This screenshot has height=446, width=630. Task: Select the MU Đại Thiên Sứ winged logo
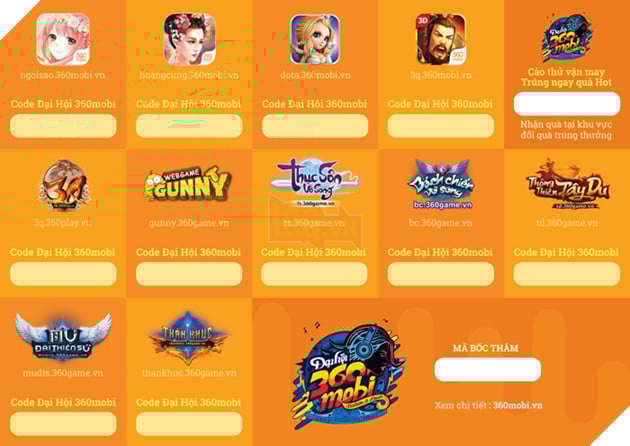coord(63,336)
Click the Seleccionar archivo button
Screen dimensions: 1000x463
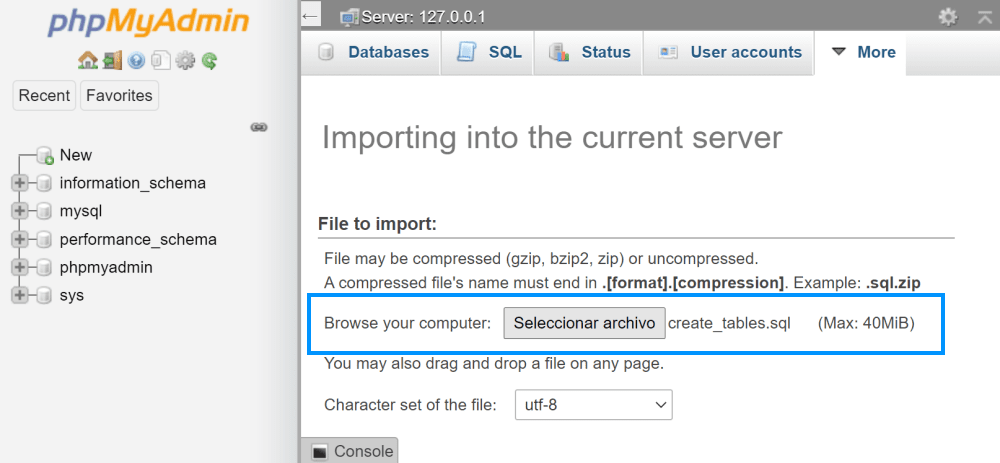click(x=584, y=323)
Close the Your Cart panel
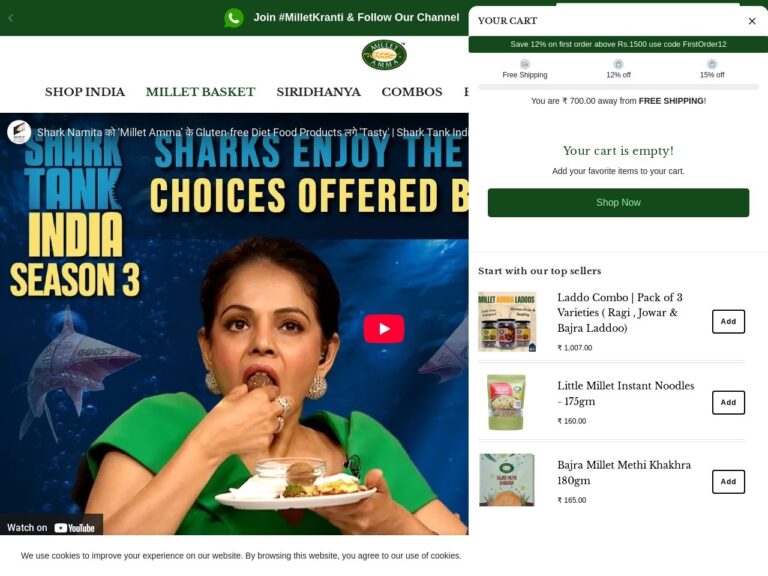 tap(752, 21)
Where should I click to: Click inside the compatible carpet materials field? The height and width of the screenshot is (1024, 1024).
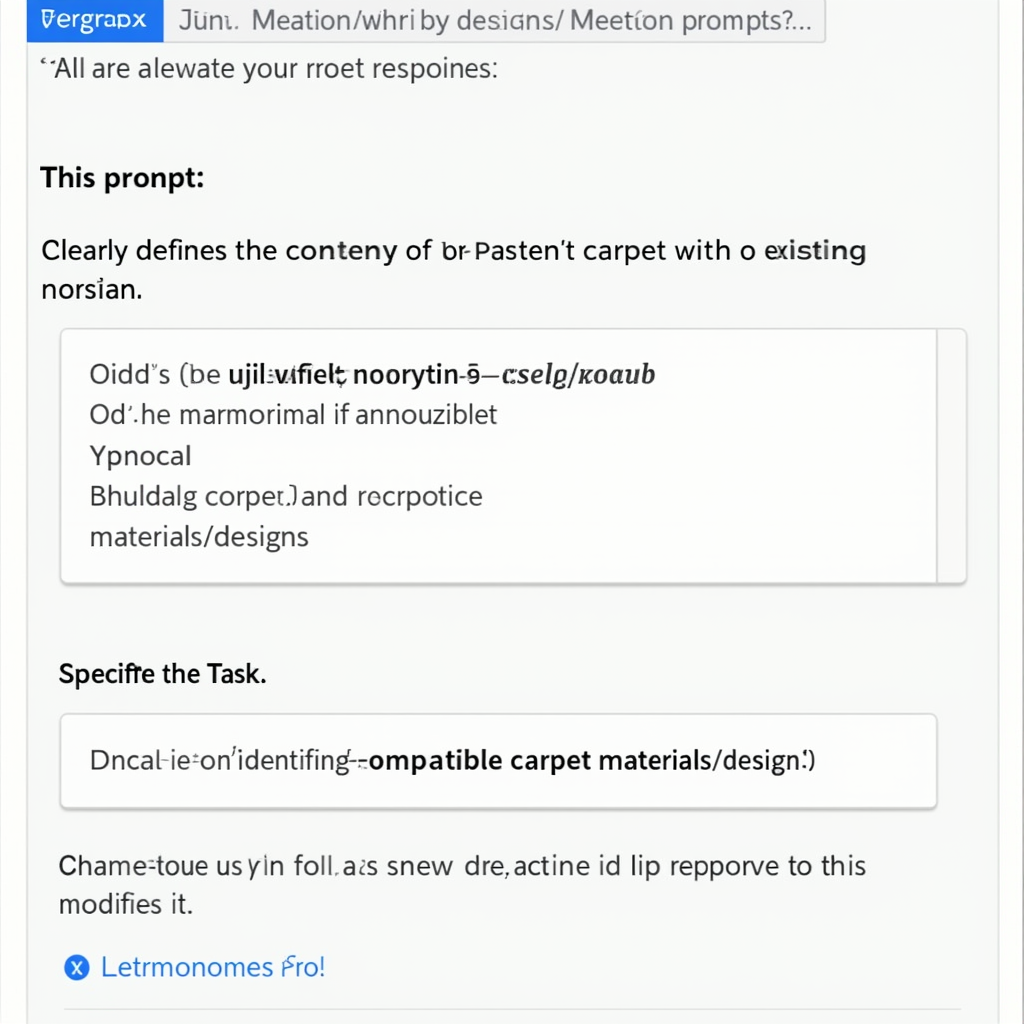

+--

## [Problem description]
Beginning at the line containing "Click the Seleccionar archivo button", restate every line through the end of the material above exactly; omit the pictures.

## [Response for this exercise]
Click the Seleccionar archivo button
Screen dimensions: 1000x463
click(x=584, y=323)
Close the Your Cart panel
 tap(752, 21)
Where should I click to: Click inside the compatible carpet materials field? The height and width of the screenshot is (1024, 1024).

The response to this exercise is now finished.